Да что же это за игра такая?.. Какой ненормальный её придумал? И главный вопрос — для чего?! Это же… безумие какое-то. Издевательство над людьми, над их психикой. В голове не укладывается! И главный безумец находится где-то здесь — в одном из классов. Как и скорее всего тот, кто изнасиловал мою сестру, будучи уверенным, что никто и никогда об этом не узнает. Но я знаю. А я — уже единица.
«Надеюсь, ты знаешь что делаешь, милая», — сказала мне мама напоследок.
— Надеюсь, — шепчу себе под нос и открываю дверь класса.
Знаете, как это бывает? Когда было шумно, оживлённо, и тут бац, и тишина. Тугая, напряжённая. И ты понимаешь, что стал ей причиной. Эпицентром события, фигурой приковавшей взгляды всех до единого, даже учителя — Марии Петровны, глаза которой едва на лоб не полезли при виде меня на пороге её кабинета.
Стою, как в землю вкопанная.
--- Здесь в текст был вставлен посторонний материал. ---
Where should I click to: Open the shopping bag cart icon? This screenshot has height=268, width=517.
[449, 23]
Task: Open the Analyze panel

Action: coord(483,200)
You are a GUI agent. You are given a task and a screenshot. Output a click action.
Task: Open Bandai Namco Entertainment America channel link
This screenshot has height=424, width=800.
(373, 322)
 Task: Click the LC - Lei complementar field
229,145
Блуждаю взглядом по застывшим лицам одноклассников, потом обливаюсь и пытаюсь сглотнуть сухой ком застрявший горле, чтобы пропихнуть в лёгкие хоть немного кислорода. Руки дрожат так сильно, что приходится спрятать их в карманах толстовки, голова идёт кругом, в глазах плывёт. Адреналин, испуг, паника?
Боже…
«В чём дело, Лиза? Ты же готова была. Маму, отца, директора заверила, что готова! Чего мнешься, стоишь? Давай, сделай хоть что-нибудь, чтобы не выглядеть законченной идиоткой.»
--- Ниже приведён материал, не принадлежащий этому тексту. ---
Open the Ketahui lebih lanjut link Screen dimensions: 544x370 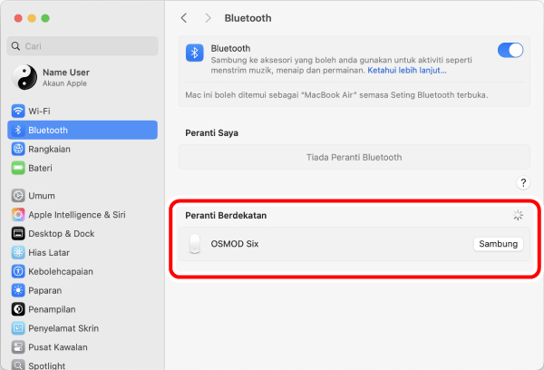click(x=406, y=70)
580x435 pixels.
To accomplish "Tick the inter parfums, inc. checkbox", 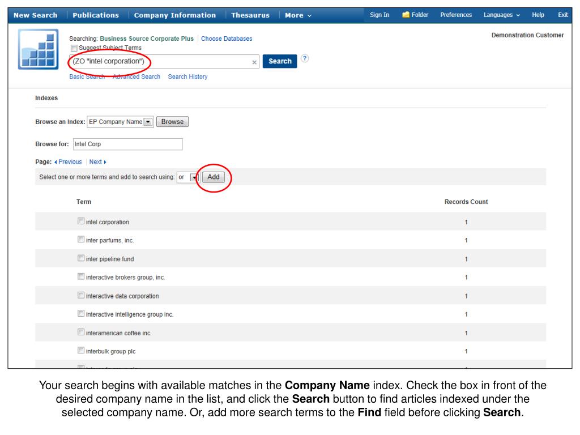I will (x=81, y=240).
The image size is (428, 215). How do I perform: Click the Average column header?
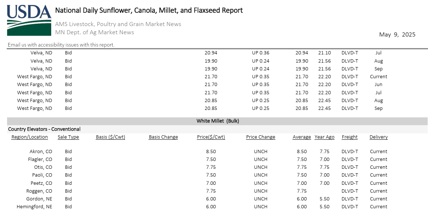click(x=301, y=137)
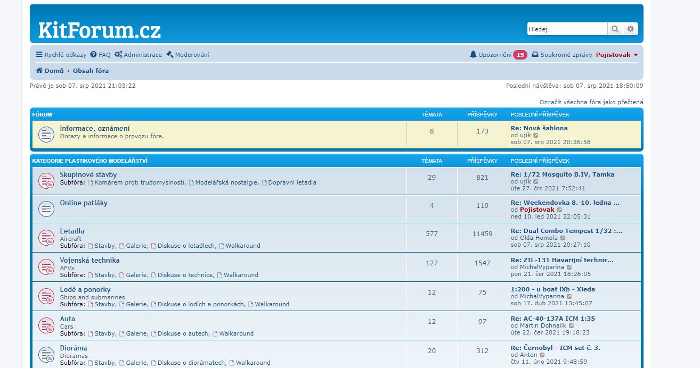700x368 pixels.
Task: Click the search magnifier icon button
Action: (x=615, y=29)
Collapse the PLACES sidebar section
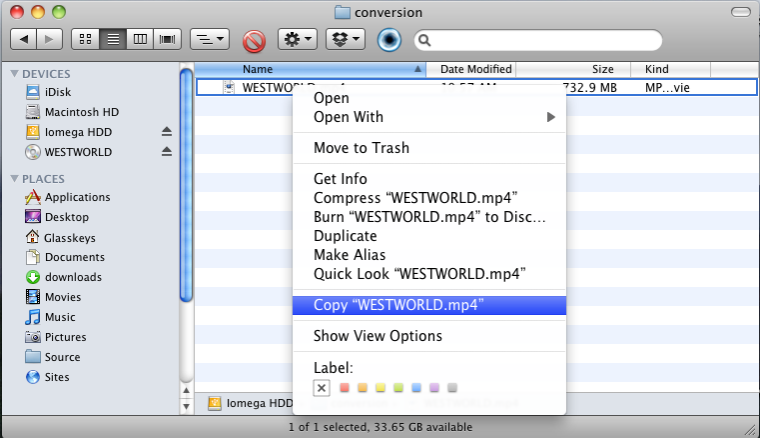This screenshot has height=438, width=760. pos(14,179)
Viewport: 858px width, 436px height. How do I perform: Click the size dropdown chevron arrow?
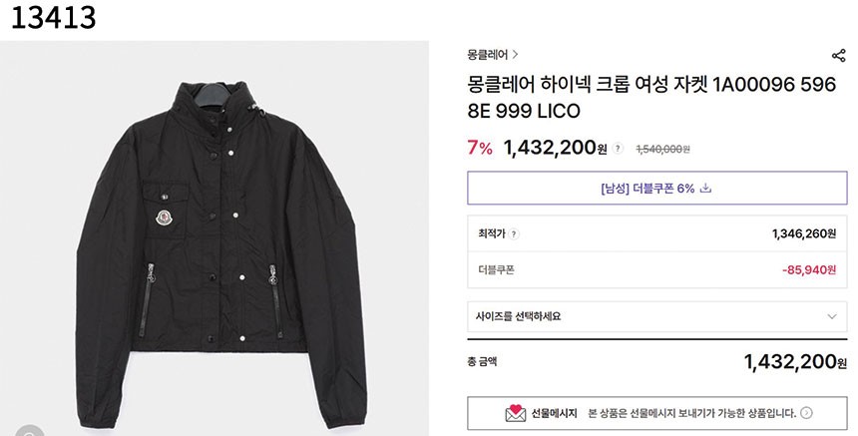click(832, 316)
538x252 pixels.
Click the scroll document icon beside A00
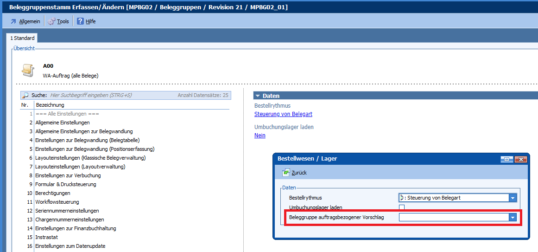coord(28,70)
— Лиза? — Спасибо тебе, Мария Петровна, что сказала хоть что-то. — Но… разве ты не через две недели должна была к нам вернуться? — Выглядит крайне удивлённо, пожимает плечами и обводит растерянным взглядом учеников, будто у них есть ответ на этот вопрос.
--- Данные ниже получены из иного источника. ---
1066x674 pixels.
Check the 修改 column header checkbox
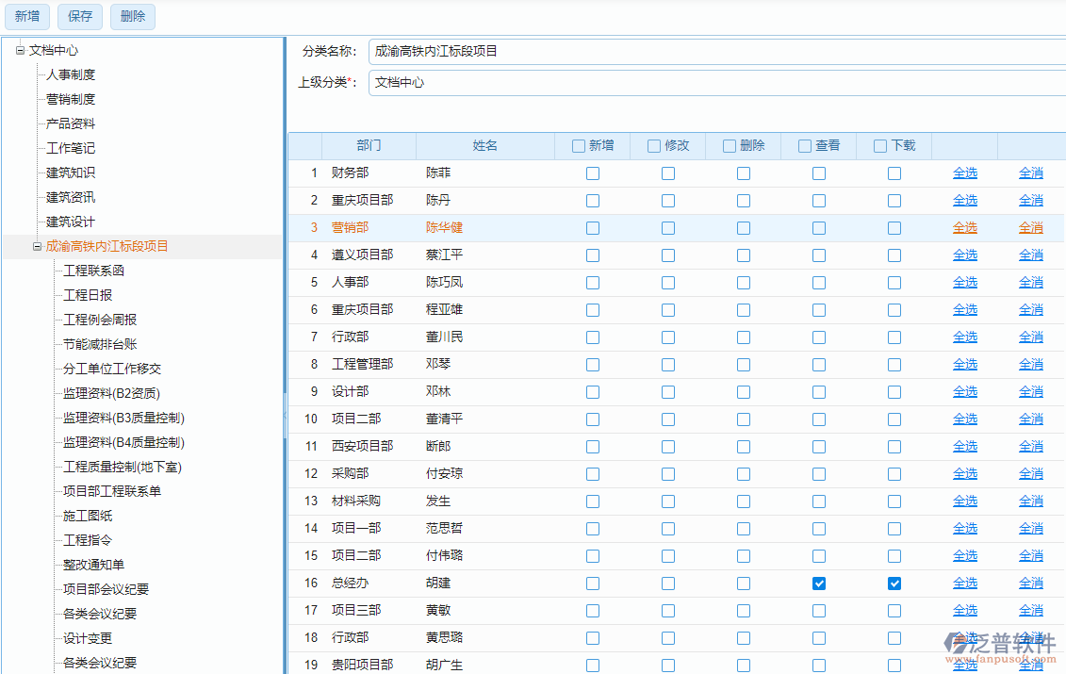click(x=653, y=145)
— Я… — Боже, что за жуткий писк, а не голос? — Я уже… вернулась. Раньше. Эм-м… так получилось.
Напряжённая тишина сменятся шумком пробежавшимся по классу и дышать становится немного легче. Но среди моих одноклассников по-прежнему нет ни одного человека, кто смотрел бы куда-либо ещё, кроме меня и только из-за этого ногти всё больнее и больнее въедаются в кожу, а суставы стонут от боли в сжатых кулаках.
— Багрянова вернулась! — не знаю кому принадлежал этот возглас, мне всё ещё сложно фокусировать зрение на лицах — веки свинцовые и кажется, что даже волосы взмокли, и теперь все смотрят только на них.
— Что ж… — Мария Петровна, наконец, смиряется с моим визитом, хоть и выглядит обескураженно, указывает на пустую парту в конце кабинета и, глядя поверх прямоугольных очков с толстенными стёклами, вроде как даже с сожалением сообщает, что это единственное свободное место.
Опускаю голову и плетусь по проходу между двумя рядами, акцентируя всё внимание на ногах, которые слишком сильно вибрируют и могут отказать в любую секунду. Бросаю рюкзак на пол, опускаюсь на один из пустых стульев и тихонечко выдыхаю.
Парта у окна, в крайнем правом ряду.[A1] Хорошая парта, и в правду новая, столешница прям блестит и она — всё, куда я могу смотреть.
— Заграничная вернулась…
— Припёрлась блин…
— У неё с башкой проблемы…
— Слышала, она в психушке была…
— Дура, что ли? Психи в школах не учатся?
— А ты тогда кто? Исключение?
Смех.
— Тихо всем! — Мария Петровна никогда не владела достаточным авторитетом, чтобы все послушались её с первой попытки.